• **What the task requires**
Please retype the passage on fire risk in informal settlements in Colombia word for word, from start to finish.

• **Passage provided**
※ ※ ※

3 Fire Risk in Informal Settlements in Colombia—the Fire Problem in Colombia

This section aims to describe the dimension of the problem highlighting quantitative information such as the number of dwellings destroyed (i.e., dwellings that collapsed or were completely affected by fire) and people affected, as well as qualitative data such as geopolitical distribution of informal settlements fires and reported causes of fire. The challenges of accessibility and fire suppression in informal settlements for emergency response are also described and discussed.
This section reports the statistics associated with informal settlement fires in Colombia from 2011 to 2020 via the distillation of official databases of the UNGRD. The data used in Sects. 3.1, 3.2 and 3.3 were collected by setting, filtering, and analyzing the types of events reported in the UNGRD annual report, and were cross-checked with news, videos, and newspapers available on the Internet. In Sect. 3.4, some images were used to discuss some of the challenges of firefighting in informal settlements.

※ ※ ※

Data records
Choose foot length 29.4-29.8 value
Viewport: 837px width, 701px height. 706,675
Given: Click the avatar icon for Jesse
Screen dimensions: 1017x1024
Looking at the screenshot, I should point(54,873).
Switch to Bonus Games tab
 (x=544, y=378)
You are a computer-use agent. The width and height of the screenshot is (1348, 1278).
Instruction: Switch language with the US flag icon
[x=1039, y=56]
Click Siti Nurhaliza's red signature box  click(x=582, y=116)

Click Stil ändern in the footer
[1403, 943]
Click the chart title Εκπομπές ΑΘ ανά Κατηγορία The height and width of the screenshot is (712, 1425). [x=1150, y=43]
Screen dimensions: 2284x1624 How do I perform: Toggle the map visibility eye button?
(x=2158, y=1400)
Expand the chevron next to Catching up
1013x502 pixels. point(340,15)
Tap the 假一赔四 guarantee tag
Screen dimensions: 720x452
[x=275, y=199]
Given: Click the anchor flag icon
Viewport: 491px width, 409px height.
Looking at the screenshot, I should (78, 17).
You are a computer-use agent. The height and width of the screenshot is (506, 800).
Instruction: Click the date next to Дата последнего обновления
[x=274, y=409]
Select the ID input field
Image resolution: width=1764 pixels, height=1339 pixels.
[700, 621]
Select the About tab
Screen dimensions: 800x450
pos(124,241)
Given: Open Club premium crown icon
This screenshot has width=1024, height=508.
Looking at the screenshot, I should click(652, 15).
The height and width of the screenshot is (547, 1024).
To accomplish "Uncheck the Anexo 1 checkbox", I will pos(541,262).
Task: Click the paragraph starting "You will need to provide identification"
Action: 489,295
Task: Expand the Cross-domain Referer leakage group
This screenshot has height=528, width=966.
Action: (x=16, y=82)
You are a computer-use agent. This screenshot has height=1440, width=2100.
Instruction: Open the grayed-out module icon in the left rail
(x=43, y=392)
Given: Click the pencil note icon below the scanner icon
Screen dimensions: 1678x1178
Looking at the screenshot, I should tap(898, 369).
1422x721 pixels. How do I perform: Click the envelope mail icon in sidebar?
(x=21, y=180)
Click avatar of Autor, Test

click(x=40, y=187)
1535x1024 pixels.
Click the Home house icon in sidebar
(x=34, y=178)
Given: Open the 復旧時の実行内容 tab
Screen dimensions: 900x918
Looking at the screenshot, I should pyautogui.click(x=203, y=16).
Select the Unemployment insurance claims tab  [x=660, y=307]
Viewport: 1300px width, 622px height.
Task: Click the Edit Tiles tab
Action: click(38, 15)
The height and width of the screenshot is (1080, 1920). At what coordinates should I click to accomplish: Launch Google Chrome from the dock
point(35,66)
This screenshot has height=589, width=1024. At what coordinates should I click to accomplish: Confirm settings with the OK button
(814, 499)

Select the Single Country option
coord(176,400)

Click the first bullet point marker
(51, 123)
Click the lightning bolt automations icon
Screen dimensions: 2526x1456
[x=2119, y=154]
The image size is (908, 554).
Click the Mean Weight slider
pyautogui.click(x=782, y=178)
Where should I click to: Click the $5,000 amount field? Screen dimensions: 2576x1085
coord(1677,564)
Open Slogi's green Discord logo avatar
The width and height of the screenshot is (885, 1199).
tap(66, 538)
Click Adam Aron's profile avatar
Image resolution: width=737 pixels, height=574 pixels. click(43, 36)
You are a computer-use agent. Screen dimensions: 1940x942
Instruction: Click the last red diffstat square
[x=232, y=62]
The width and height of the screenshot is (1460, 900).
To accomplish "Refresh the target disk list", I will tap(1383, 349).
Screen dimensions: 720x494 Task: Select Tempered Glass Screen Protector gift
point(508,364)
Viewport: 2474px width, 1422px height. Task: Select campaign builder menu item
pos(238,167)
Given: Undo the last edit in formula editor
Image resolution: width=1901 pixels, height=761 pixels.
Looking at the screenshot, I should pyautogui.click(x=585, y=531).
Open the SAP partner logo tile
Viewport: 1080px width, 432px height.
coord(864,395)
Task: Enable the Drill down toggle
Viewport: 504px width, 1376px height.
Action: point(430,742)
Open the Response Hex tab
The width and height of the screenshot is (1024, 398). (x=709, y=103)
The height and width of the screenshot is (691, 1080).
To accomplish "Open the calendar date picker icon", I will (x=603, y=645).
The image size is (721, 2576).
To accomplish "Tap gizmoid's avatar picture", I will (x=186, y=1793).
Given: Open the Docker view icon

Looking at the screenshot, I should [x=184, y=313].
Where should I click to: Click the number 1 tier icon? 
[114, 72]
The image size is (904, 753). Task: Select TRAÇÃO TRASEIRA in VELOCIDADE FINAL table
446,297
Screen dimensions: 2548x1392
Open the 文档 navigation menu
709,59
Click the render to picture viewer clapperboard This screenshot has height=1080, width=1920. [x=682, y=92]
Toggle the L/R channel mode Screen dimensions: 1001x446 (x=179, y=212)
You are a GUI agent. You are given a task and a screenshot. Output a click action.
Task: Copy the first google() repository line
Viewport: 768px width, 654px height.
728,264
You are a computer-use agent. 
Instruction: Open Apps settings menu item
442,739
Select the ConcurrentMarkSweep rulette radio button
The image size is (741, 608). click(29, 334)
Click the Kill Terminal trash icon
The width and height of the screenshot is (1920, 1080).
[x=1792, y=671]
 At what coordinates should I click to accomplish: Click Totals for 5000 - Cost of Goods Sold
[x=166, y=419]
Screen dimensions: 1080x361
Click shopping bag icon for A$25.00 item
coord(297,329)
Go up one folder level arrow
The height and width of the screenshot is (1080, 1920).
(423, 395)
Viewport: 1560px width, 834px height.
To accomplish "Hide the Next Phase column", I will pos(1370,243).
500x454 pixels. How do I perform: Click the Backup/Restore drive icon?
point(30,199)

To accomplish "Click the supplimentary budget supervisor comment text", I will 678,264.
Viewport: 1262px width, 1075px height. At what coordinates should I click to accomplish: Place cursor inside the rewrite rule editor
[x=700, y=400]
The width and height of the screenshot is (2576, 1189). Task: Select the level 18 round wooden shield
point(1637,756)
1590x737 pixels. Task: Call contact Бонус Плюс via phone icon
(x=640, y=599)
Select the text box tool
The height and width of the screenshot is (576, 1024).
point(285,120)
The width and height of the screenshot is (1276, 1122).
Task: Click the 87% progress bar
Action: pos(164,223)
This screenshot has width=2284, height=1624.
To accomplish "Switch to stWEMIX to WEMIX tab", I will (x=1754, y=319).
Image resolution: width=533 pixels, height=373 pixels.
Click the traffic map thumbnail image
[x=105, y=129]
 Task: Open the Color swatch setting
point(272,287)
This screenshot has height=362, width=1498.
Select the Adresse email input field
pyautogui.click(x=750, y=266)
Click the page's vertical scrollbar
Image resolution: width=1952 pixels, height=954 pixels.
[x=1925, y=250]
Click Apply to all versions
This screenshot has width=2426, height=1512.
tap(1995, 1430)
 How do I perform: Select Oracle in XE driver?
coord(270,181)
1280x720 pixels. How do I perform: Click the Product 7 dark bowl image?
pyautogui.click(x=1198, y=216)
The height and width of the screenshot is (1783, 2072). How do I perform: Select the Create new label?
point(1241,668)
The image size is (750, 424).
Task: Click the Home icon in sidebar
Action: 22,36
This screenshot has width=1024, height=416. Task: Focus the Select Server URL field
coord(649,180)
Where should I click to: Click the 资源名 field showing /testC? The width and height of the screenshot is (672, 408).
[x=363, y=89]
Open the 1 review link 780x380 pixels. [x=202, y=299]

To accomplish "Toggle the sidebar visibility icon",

※ ※ ※

• **Task output**
3 Fire Risk in Informal Settlements in Colombia—the Fire Problem in Colombia

This section aims to describe the dimension of the problem highlighting quantitative information such as the number of dwellings destroyed (i.e., dwellings that collapsed or were completely affected by fire) and people affected, as well as qualitative data such as geopolitical distribution of informal settlements fires and reported causes of fire. The challenges of accessibility and fire suppression in informal settlements for emergency response are also described and discussed.
This section reports the statistics associated with informal settlement fires in Colombia from 2011 to 2020 via the distillation of official databases of the UNGRD. The data used in Sects. 3.1, 3.2 and 3.3 were collected by setting, filtering, and analyzing the types of events reported in the UNGRD annual report, and were cross-checked with news, videos, and newspapers available on the Internet. In Sect. 3.4, some images were used to discuss some of the challenges of firefighting in informal settlements.